- _Action item_
Only one stretch of the records below is wanted: the lines from the one holding "Given: Select the" through the one holding "Click the dollar". Return it exactly, both ends included.

(Stored data entries)
——
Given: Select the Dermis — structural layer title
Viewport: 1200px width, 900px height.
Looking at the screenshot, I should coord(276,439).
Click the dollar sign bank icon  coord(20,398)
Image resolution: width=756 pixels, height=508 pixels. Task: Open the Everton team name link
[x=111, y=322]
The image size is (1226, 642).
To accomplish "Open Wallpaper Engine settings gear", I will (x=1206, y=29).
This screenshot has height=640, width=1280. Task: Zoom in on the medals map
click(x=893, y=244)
——
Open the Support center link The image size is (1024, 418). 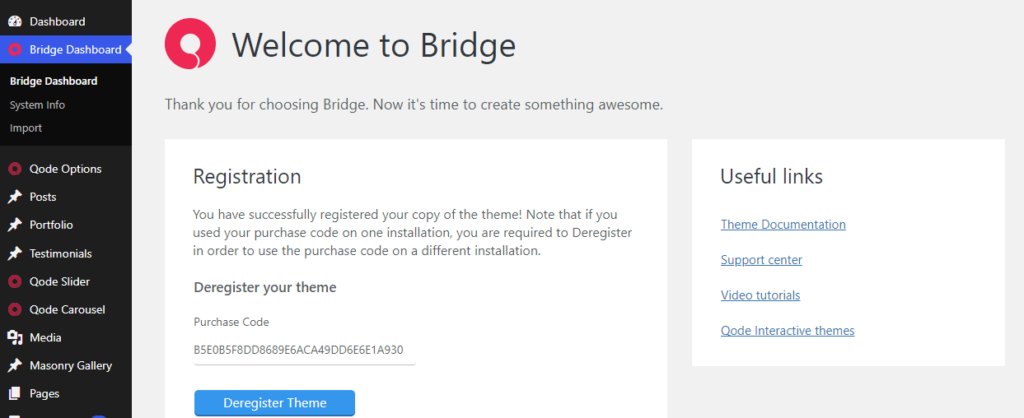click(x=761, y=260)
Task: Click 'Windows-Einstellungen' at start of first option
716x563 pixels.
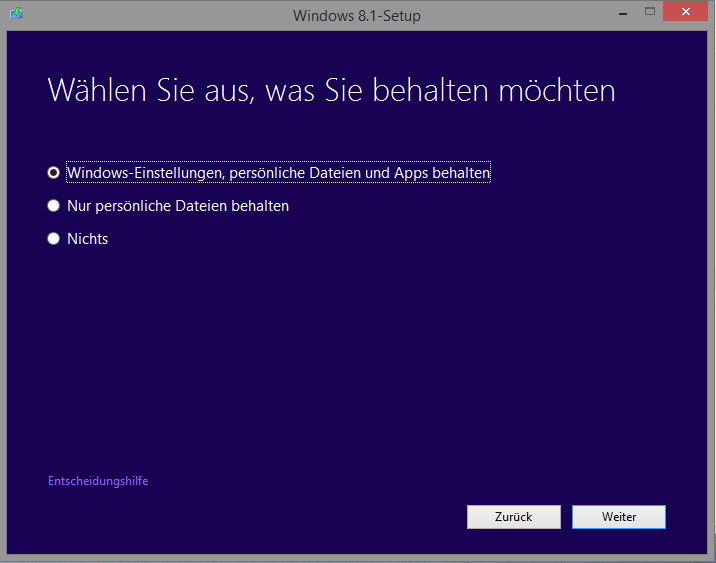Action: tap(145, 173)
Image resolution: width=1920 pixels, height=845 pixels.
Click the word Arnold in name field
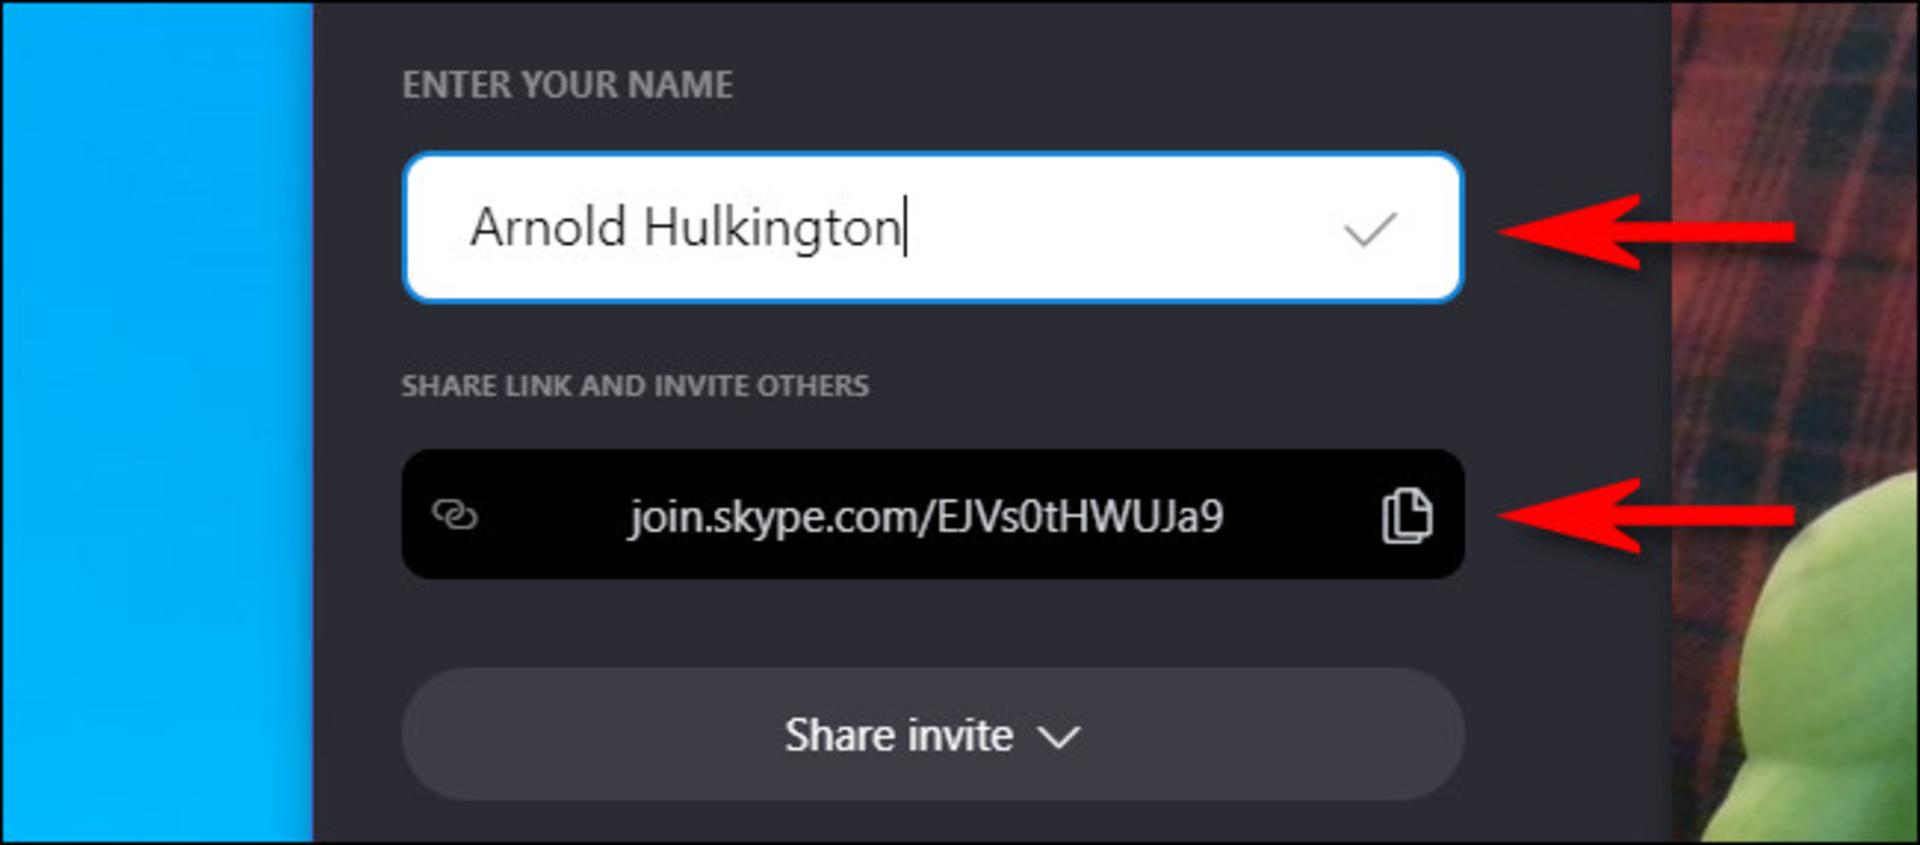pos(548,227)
——
- _Output of the exercise_
Given: Select the Dermis — structural layer title
Viewport: 1200px width, 900px height.
Looking at the screenshot, I should coord(276,439).
Click the dollar sign bank icon  coord(20,398)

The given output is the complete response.